Jeff spent several years like this, and it eventually occurred to him that people might pay him for his expertise! He was ready to monetize his skill set, and I don’t mean putting a Psychiatric Help 5 Cents can on his desk, charging his co-workers as they filtered in with questions. Before he started pitching his talents, though, he recognized that a jack of all trades but master of none earns less than a respected authority on one specific niche. He needed to niche-ify (ok, “specialize” but I like to make up words.) In order to become a Joomla maven (or a maven of any flavor, let’s be honest) one must self-educate. How does one go about that with a full time job, a spouse, and a mortgage? Efficiency, baby. Jeff had always gotten his work completed by noon and then spent the afternoons answering questions and attempting to look busy (he earned employee of the month recognition by becoming a looking-busy maven, but nobody was paying top dollar for that skill. Plus it looked silly listed on a resume.) He pivoted and dedicated his afternoons to becoming a Joomla specialist. On the company dime. Nothing sketchy here – he was still getting all his work done! Achieving his goal in a few short months, he began to put the word out that he was a Joomla developer for hire. Bam! Google AdWords did his dirty work for him, and potential clients began to call. Just to recap, his first two steps were (and your first two steps should be):
1) Become an expert
2) Get the word out that you’re the expert
Yes, you complete both of these steps while working full time, just like Jeff did. Here’s the tricky part – step three. You are going to have to change your mindset from being the reactive provider to being the proactive businessperson. No longer being assigned tasks by his superior and checking them off as “completed”, Jeff was now responsible for providing solutions to his clients’ problems. That’s a proactive responsibility. Jeff capitalized on his ability to listen beyond what the client was asking for. Nobody was calling him and asking for a website, even though they thought they were calling him and asking for a website. They were asking for a product, but what they were really seeking was a solution. Clients wanted any number of solutions from more exposure to ecommerce to streamlined file sharing. They wanted solutions and Jeff switched his mindset from “Yes, sir” to “Have you thought about….?” Step three:
3) Change your mindset from reactive (complete assigned tasks) to proactive (I’m a business providing solutions)

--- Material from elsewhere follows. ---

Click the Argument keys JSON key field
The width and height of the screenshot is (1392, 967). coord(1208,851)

Jeff goes on to discuss one of the Never-Evers he learned early on (and it took me much longer to learn.) Not every client who approaches you is the right client for you. I know, I just told you to turn down money (shudder.) Don’t get me wrong. I like money. So does Jeff. But when we take on clients who want projects outside our niche, we have the potential to deliver less than the best, which is never good for a new businesses’ reputation.

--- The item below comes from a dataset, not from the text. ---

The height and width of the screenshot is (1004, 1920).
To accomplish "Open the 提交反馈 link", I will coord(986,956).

For example, my firm shies away from reception, telemarketing, bookkeeping, and translation. We get scores of requests for this kind of work, but bottom line – we’re not very good at it. We don’t want to get involved in anything that we can’t come out of smelling like roses, so we simply turn down those assignments and are happy to refer potential clients to other providers who specialize in those areas. While it took me four years of running a business to be schooled in this particular knowledge nugget, it only took Jeff about six months. Why? Because he took a project he shouldn’t have taken, outside his niche, and ended up swallowing his pride and writing that client a big fat refund check. Ouch. Six months, however, is way less painful than four years. Jeff wins.